*** Opening of Text block ***
Another 3.2 million people have filed for unemployment benefits in the US as the coronavirus pandemic triggered one of the most expansive job losses in history, with 33 million people seeking aid since the outbreak began.
The country has slipped into one of its worst economic downturns since the Great Depression, with the unemployment rate expected to reach at least 16 percent. Meanwhile, the entire era of historic job expansion following the Great Recession of 2008 has now reportedly been fully erased.
Those numbers reflected seasonally adjusted claims published by the US Labour Department on Thursday.
The data supported economists' predictions of a protracted recovery of the economy, which is reeling from nationwide lockdowns to slow the spread of the coronavirus. The economy also shrank in the first quarter at the steepest pace since the Great Recession.
The weekly claims report followed news on Wednesday that private payrolls fell by a record 20 million in April, which set up the overall labour market for historic job losses.
It marked the fifth straight weekly decrease in applications since hitting a record 6.8 million in the week of 28 March.
Analysts have also noted the official unemployment numbers do not take into account other ways workers have been forced to reduce hours and pay amid the pandemic.
April could, however, mark the trough in job losses as more small businesses access their portion of the sweeping $2trn fiscal package, which made provisions for them to get loans that could be partially forgiven if they were used for employee salaries.
At least 30 states are beginning to partially reopen, which could see some of the unemployed going back to work.
*** Close of Text block ***
*** Opening of Study material ***
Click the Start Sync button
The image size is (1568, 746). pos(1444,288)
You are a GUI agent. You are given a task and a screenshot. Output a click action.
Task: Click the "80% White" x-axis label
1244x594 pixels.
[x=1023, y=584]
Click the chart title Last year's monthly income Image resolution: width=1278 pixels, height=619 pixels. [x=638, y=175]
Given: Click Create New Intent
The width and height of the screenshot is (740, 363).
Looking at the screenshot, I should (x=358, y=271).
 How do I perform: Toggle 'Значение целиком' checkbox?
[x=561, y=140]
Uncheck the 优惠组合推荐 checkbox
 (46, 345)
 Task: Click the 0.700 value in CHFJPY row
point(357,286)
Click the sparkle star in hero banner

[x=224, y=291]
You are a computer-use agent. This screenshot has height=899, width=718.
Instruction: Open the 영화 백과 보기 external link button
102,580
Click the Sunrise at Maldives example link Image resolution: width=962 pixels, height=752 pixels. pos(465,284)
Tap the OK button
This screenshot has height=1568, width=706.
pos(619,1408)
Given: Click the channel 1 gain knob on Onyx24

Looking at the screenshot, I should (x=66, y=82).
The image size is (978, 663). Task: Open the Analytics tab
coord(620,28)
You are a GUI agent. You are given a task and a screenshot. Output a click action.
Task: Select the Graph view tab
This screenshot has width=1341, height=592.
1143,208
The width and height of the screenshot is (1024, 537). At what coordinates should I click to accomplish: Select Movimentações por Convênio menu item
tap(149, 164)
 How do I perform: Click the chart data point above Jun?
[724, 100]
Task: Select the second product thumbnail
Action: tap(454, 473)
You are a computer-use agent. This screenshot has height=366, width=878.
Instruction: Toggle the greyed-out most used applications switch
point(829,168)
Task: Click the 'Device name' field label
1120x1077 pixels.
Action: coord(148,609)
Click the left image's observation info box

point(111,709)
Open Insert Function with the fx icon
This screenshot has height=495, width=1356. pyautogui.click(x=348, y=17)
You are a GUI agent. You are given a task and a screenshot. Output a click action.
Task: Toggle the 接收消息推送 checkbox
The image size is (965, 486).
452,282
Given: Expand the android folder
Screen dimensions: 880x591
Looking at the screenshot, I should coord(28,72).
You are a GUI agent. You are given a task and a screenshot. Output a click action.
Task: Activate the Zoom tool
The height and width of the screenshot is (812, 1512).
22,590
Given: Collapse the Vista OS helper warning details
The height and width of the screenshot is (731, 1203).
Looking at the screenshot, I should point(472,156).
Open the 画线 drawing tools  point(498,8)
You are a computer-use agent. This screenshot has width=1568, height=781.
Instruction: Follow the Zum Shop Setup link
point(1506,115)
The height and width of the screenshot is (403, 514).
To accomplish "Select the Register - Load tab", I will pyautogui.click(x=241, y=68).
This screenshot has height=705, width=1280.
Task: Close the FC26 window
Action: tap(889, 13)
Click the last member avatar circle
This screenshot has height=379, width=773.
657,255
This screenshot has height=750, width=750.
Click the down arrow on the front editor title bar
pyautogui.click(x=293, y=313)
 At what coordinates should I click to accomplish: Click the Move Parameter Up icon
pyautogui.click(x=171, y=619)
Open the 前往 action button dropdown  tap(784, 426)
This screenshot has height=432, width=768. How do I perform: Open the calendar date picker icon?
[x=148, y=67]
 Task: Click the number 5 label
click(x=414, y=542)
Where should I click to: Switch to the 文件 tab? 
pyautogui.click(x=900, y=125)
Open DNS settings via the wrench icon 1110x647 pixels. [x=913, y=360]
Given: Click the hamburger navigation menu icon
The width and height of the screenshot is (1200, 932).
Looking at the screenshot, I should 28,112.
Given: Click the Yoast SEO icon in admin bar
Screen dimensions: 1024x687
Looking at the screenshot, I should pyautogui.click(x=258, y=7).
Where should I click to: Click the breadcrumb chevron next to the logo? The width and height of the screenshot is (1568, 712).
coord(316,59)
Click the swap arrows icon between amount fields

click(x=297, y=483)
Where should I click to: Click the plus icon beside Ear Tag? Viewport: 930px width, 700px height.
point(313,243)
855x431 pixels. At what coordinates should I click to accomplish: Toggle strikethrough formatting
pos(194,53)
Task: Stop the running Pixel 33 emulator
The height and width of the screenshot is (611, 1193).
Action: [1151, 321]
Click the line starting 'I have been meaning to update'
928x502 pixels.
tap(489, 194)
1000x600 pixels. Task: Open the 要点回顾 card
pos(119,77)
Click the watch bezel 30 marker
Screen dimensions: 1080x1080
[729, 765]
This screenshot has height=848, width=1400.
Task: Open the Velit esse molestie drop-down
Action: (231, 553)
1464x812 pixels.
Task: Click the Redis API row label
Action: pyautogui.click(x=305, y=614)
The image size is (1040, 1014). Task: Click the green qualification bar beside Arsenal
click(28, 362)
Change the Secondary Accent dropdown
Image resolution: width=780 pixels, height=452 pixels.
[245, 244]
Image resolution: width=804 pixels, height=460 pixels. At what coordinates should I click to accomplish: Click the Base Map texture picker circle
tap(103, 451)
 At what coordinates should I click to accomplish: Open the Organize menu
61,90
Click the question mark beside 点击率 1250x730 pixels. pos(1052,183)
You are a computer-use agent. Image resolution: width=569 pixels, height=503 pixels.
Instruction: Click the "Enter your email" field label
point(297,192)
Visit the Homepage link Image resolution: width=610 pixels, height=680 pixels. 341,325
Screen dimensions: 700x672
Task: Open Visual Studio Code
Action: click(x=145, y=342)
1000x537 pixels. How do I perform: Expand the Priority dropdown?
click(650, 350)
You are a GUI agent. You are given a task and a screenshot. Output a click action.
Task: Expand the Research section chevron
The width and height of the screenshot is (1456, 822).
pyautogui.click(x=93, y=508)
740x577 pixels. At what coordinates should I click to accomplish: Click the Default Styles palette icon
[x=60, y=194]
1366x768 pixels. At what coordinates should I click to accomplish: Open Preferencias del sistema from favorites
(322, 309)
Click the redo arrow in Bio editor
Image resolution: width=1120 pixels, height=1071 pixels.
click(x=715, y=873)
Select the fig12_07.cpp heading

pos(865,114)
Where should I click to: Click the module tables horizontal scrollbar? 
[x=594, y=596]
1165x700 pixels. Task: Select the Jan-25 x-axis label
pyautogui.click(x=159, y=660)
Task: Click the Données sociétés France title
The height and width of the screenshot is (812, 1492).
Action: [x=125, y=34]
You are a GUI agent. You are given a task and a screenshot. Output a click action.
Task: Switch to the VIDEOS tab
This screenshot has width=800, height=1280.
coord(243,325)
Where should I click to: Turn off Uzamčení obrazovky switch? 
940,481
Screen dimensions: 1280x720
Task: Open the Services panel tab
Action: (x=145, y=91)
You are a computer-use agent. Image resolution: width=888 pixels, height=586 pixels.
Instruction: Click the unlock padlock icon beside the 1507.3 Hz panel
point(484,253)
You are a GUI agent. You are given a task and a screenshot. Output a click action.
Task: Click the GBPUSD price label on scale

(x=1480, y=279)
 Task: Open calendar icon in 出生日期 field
*** Close of Study material ***
▶ **Required action**
Please reproduce the passage of the unemployment article word for word, from "The weekly claims" to "historic job losses.".

▶ **Answer area**
The weekly claims report followed news on Wednesday that private payrolls fell by a record 20 million in April, which set up the overall labour market for historic job losses.